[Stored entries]
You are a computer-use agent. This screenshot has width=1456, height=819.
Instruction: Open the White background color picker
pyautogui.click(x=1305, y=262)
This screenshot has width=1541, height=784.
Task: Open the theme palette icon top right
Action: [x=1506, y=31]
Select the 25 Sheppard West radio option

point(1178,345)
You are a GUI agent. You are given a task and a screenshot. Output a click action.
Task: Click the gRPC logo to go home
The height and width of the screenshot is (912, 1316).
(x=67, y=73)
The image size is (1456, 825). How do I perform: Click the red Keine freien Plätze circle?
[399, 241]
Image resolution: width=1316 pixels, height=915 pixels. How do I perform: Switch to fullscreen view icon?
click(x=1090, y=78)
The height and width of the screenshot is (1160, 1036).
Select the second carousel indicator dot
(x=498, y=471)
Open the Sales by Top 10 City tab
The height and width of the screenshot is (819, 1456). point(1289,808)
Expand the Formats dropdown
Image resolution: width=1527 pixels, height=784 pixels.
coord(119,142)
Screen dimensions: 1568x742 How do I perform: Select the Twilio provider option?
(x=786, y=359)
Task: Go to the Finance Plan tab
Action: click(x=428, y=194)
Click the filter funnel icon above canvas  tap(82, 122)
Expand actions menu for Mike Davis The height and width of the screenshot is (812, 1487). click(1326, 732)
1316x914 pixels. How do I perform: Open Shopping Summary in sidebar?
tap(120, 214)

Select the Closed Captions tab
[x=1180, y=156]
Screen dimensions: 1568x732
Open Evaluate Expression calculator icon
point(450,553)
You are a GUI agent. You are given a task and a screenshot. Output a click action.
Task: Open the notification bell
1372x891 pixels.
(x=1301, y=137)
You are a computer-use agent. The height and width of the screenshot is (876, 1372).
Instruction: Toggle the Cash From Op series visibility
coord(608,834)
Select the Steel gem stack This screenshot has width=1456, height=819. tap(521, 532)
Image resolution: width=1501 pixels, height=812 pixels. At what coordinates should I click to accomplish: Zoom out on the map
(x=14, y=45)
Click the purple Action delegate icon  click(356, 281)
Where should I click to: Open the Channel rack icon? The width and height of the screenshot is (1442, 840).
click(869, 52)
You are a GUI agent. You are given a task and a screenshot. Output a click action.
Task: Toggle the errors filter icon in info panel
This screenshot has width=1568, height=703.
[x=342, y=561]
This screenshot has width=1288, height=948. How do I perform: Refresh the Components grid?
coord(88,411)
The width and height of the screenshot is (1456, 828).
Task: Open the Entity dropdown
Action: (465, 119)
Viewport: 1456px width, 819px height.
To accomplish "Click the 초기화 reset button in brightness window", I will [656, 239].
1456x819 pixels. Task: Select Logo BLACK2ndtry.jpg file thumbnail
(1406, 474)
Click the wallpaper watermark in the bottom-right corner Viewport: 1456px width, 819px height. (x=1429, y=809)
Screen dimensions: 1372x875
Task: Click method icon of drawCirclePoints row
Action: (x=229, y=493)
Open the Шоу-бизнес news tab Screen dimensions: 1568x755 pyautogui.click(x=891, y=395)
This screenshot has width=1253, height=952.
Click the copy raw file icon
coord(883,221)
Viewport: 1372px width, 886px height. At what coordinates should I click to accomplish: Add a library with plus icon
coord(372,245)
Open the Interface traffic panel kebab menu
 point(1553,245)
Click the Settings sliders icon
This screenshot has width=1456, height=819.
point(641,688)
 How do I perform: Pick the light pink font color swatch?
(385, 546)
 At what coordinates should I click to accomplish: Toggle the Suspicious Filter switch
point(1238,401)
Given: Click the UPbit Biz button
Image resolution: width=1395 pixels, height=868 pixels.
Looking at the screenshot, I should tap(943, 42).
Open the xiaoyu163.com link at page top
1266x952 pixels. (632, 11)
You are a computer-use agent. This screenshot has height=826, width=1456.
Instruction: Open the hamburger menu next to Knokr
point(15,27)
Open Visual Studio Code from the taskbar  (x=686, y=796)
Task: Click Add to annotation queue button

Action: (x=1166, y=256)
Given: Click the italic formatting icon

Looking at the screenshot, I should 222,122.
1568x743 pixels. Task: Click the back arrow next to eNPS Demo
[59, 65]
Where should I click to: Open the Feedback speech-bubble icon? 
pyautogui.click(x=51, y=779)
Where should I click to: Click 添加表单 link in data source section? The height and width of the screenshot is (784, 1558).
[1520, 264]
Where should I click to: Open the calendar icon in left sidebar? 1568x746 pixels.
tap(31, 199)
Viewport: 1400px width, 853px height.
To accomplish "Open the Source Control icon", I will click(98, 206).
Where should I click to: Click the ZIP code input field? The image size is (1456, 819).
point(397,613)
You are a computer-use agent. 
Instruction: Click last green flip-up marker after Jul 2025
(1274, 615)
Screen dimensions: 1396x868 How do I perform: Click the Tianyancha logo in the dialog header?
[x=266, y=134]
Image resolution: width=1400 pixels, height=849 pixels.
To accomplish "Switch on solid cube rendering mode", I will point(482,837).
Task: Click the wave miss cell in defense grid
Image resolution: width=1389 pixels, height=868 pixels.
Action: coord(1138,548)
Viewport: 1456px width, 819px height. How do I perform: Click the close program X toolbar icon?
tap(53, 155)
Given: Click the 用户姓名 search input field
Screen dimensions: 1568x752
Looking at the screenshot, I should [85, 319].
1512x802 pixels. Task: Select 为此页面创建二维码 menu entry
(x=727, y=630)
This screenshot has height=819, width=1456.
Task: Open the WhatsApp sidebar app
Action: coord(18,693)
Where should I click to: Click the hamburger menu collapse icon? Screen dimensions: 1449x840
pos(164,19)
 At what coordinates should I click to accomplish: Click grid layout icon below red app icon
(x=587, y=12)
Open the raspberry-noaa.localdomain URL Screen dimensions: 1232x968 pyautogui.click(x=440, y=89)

The problem: The lines to output run from the one containing "Viewport: 1400px width, 853px height." to the last line of the entries; give them back exactly.

Answer space:
Viewport: 1400px width, 853px height.
To accomplish "Open the Source Control icon", I will click(98, 206).
Where should I click to: Click the ZIP code input field? The image size is (1456, 819).
point(397,613)
You are a computer-use agent. 
Instruction: Click last green flip-up marker after Jul 2025
(1274, 615)
Screen dimensions: 1396x868 How do I perform: Click the Tianyancha logo in the dialog header?
[x=266, y=134]
Image resolution: width=1400 pixels, height=849 pixels.
To accomplish "Switch on solid cube rendering mode", I will point(482,837).
Task: Click the wave miss cell in defense grid
Image resolution: width=1389 pixels, height=868 pixels.
Action: coord(1138,548)
Viewport: 1456px width, 819px height. How do I perform: Click the close program X toolbar icon?
tap(53, 155)
Given: Click the 用户姓名 search input field
Screen dimensions: 1568x752
Looking at the screenshot, I should [85, 319].
1512x802 pixels. Task: Select 为此页面创建二维码 menu entry
(x=727, y=630)
This screenshot has height=819, width=1456.
Task: Open the WhatsApp sidebar app
Action: coord(18,693)
Where should I click to: Click the hamburger menu collapse icon? Screen dimensions: 1449x840
pos(164,19)
 At what coordinates should I click to accomplish: Click grid layout icon below red app icon
(x=587, y=12)
Open the raspberry-noaa.localdomain URL Screen dimensions: 1232x968 pyautogui.click(x=440, y=89)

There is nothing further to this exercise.